*** AVAILABLE RECORDS Section Begins ***

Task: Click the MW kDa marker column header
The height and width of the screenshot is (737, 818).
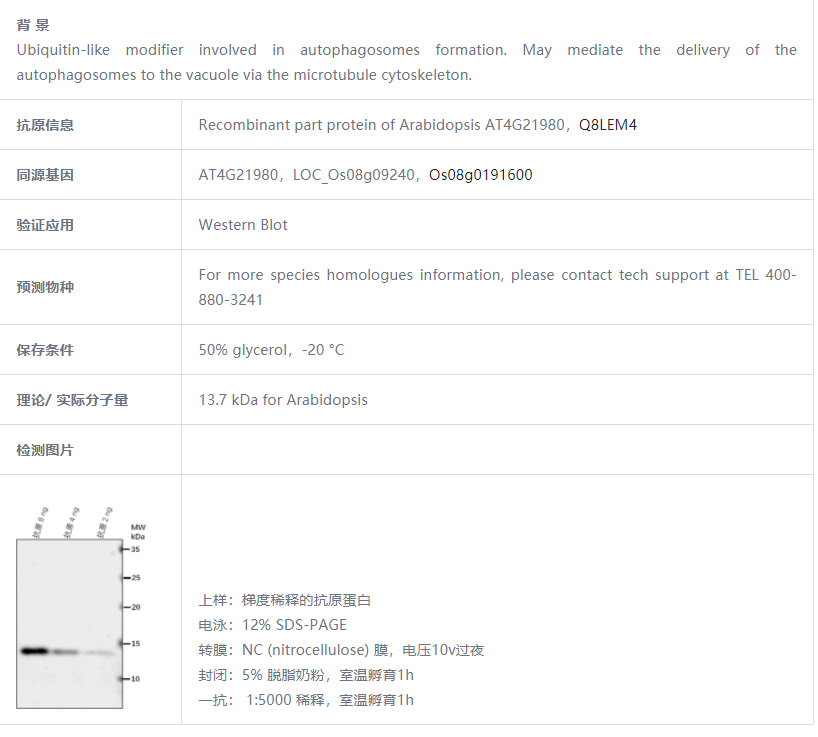Action: coord(137,531)
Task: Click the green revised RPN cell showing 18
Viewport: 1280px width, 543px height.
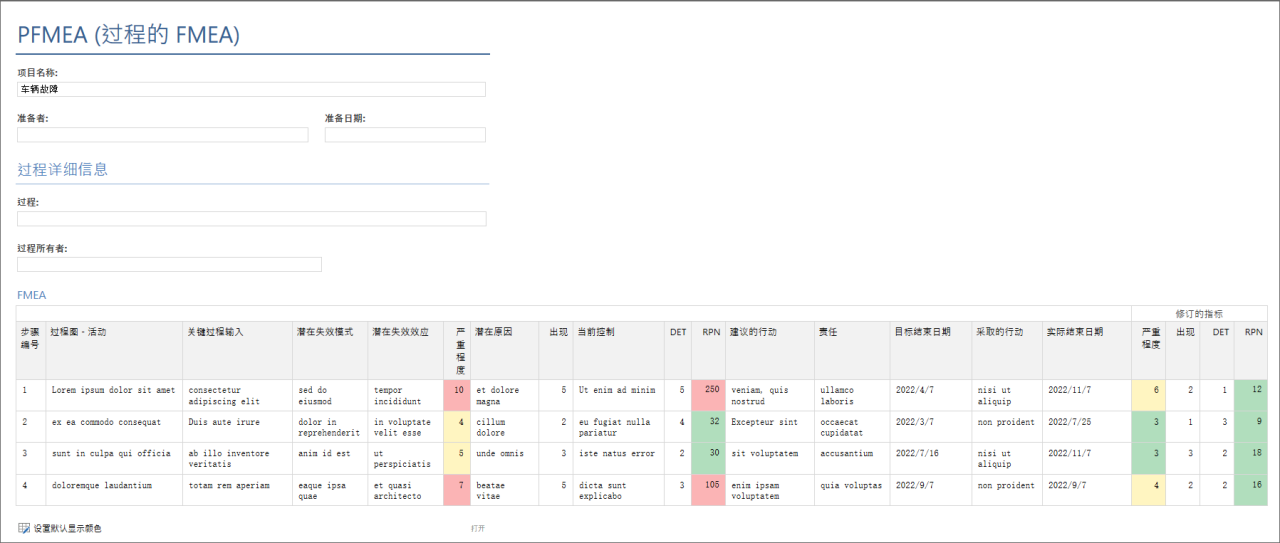Action: click(1250, 458)
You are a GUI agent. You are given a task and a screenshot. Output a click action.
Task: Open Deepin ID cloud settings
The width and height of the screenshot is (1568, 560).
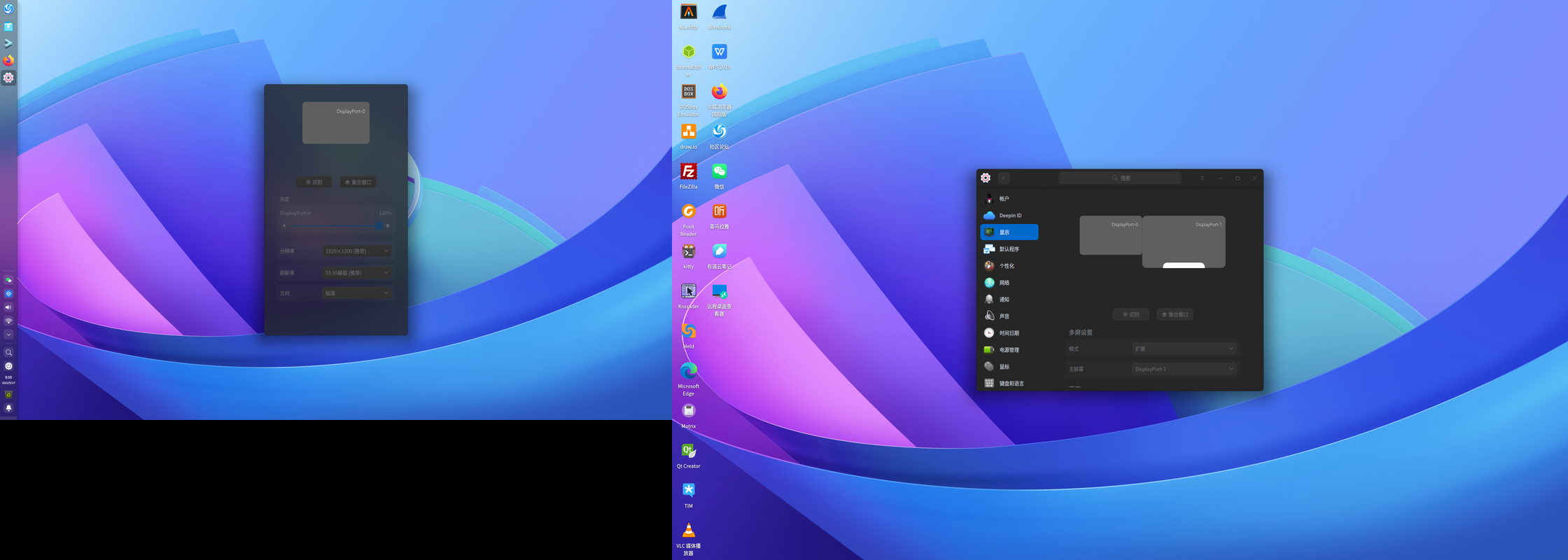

*** AVAILABLE RECORDS Section Ends ***

TO DO. Once you find the line with "Task: Open Deepin ID cloud settings", restate it and every later line of the data word for word, excluding the pictures.

EXERCISE OUTPUT.
Task: Open Deepin ID cloud settings
The width and height of the screenshot is (1568, 560).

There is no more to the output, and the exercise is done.